(Entries taken from a collection)

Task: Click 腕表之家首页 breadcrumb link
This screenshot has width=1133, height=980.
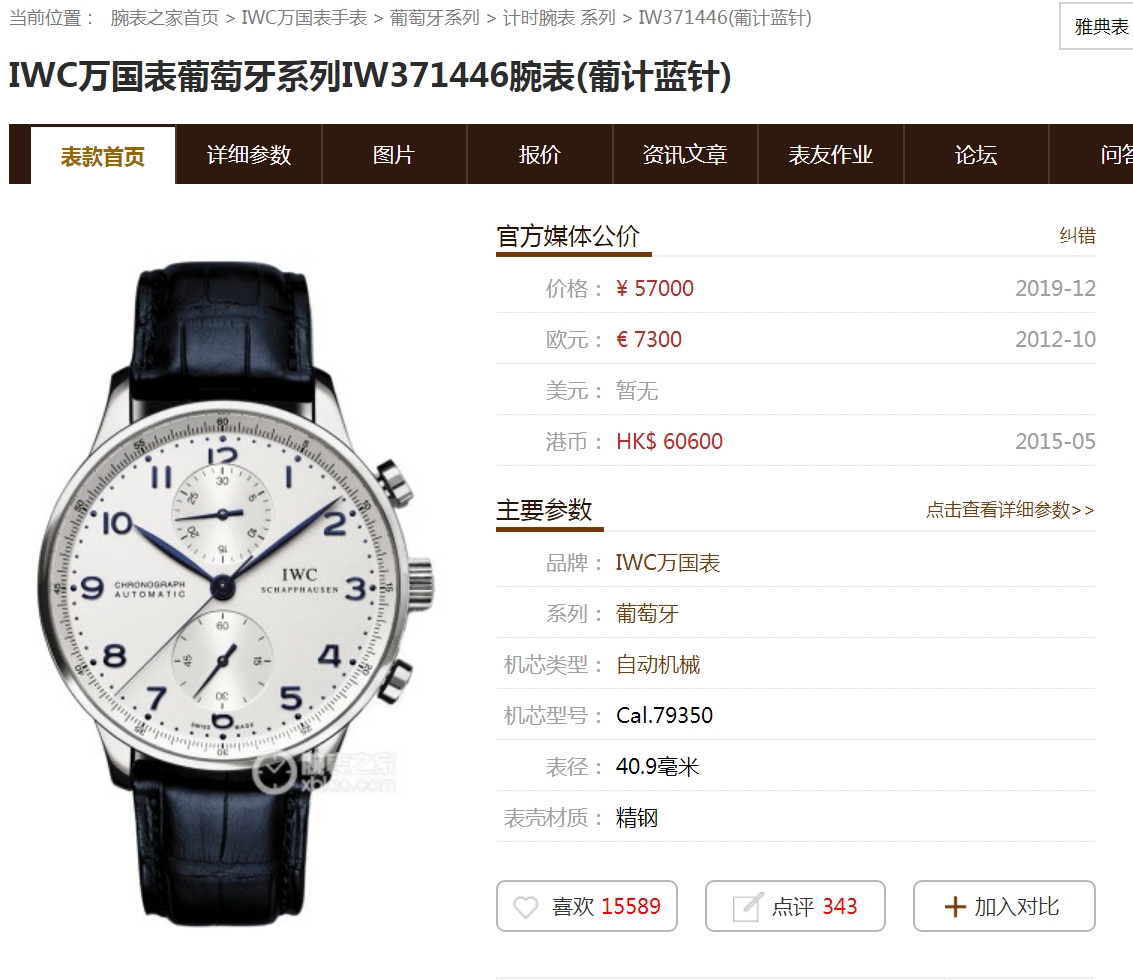Action: [165, 18]
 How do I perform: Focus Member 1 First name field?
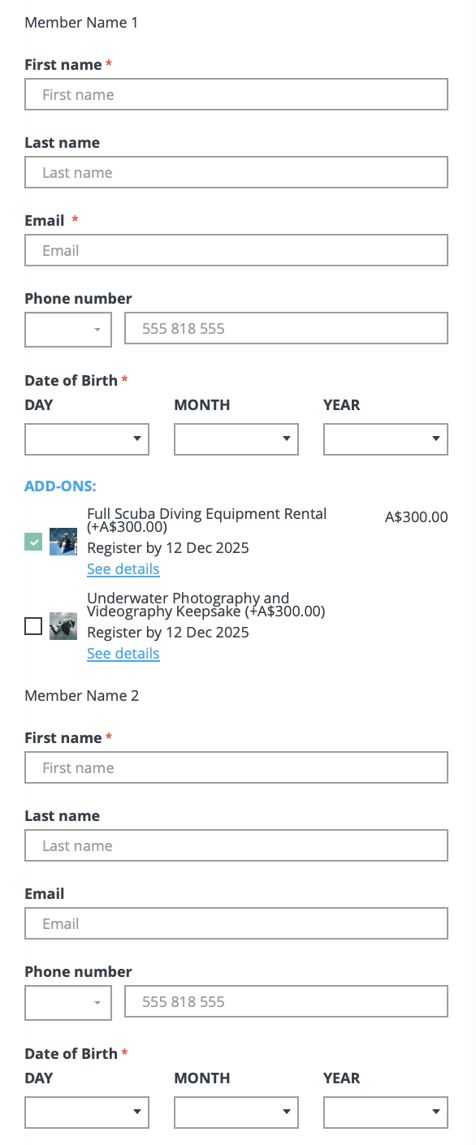[237, 94]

WHAT TO WORK ON:
The pictures stay out; copy the rest of the data word for word.

COMPLETED EXERCISE:
Task: Click 腕表之家首页 breadcrumb link
This screenshot has width=1133, height=980.
Action: [165, 18]
 How do I perform: Focus Member 1 First name field?
[237, 94]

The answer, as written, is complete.